As promised, here's more of Paul's little laws of life.
Man will occasionally stumble over the truth, but most of the time he will pick himself up and continue on as though nothing has happened.
A little ambiguity never hurt anyone.
A good place to start from is where you are.
When eating an elephant, take one bite at a time.
A great many problems do not have accurate answers, but do have approximate answers, from which sensible decisions can be made.
A man should be greater than some of his parts.
An enterprise employing more than 1000 people becomes a self-perpetuating empire, creating so much internal work that it no longer needs any contact with the outside world.
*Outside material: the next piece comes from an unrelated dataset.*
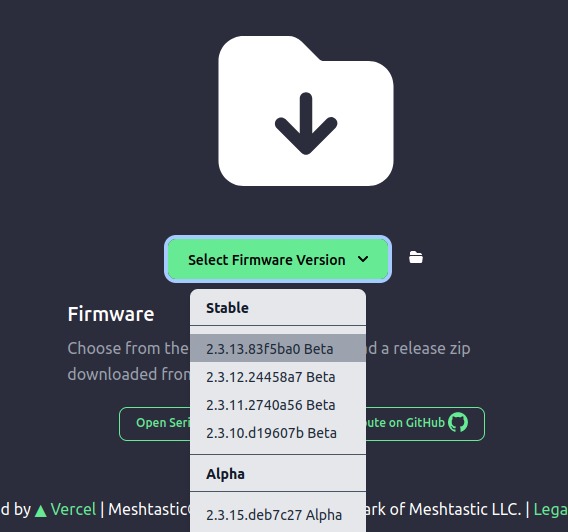Pick the 2.3.11.2740a56 Beta release

click(278, 405)
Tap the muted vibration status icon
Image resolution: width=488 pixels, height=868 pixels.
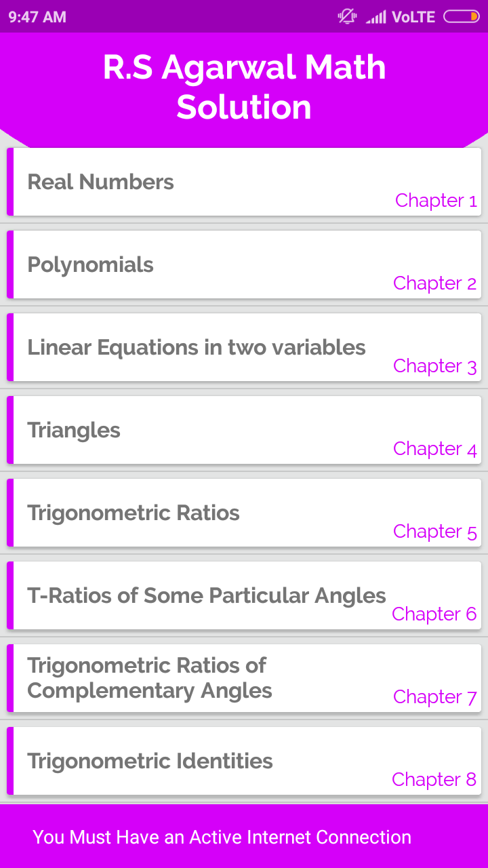(347, 16)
Anyone can do any amount of work, provided it isn't the work he is supposed to be doing at that moment.
Friends may come and go, but enemies accumulate.
Iceberg Rule: Seven-eighths of everything can't be seen.
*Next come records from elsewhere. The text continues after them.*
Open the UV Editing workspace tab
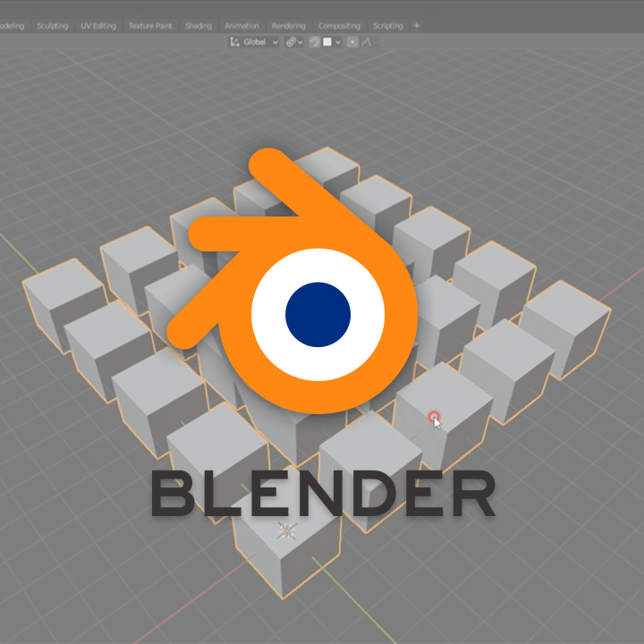The width and height of the screenshot is (644, 644). click(x=98, y=26)
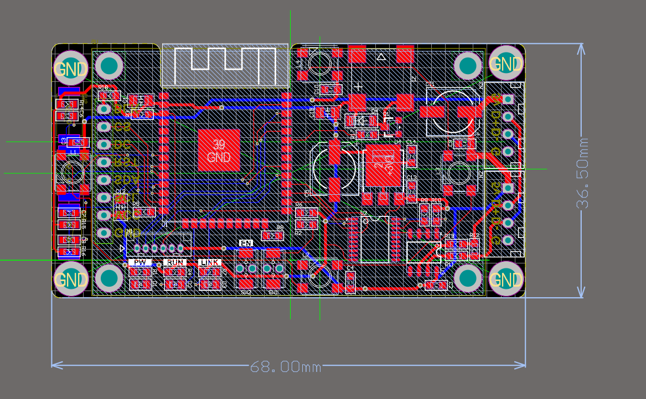
Task: Click the SDA header pin pad
Action: pyautogui.click(x=104, y=180)
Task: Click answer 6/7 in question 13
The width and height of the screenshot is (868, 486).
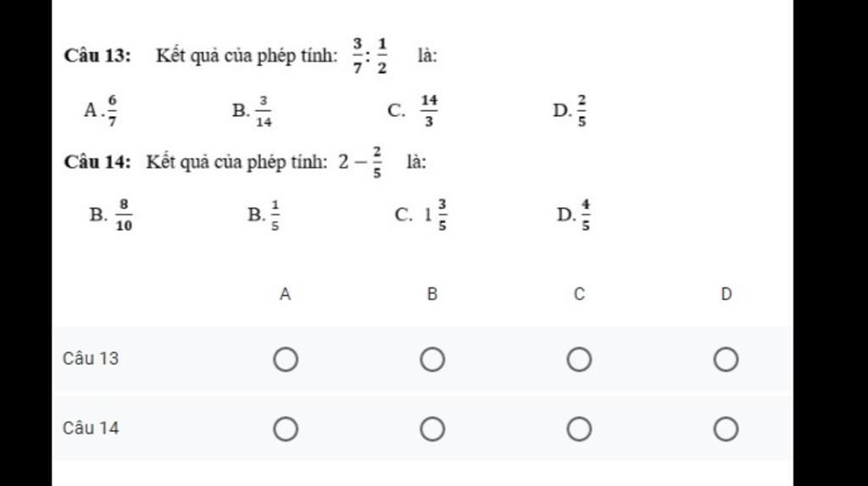Action: [x=112, y=110]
If God had meant for us to travel economy class, he would have made us narrower.
If you can keep your head when all others about you are losing theirs, you just don't understand the situation.
If you want your name spelled wrong, die.
If you want your team to win the high jump you find one person who can jump seven feet, not seven people who can jump one foot.
If you're coasting, you're going downhill.
You can fool all of the people some of the time, and some of the people all of the time, but you can't fool your mother.
If you're feeling good, don't worry, you'll get over it.
In any decisive situation, the amount of relevant information available is inversely proportional to the importance of the decision.
Justice always prevails . . . three times out of seven.
Last guys don't finish nice.
Never needlessly disturb a thing at rest.
Never say without qualification that your department has sufficient space, money, staff, etc.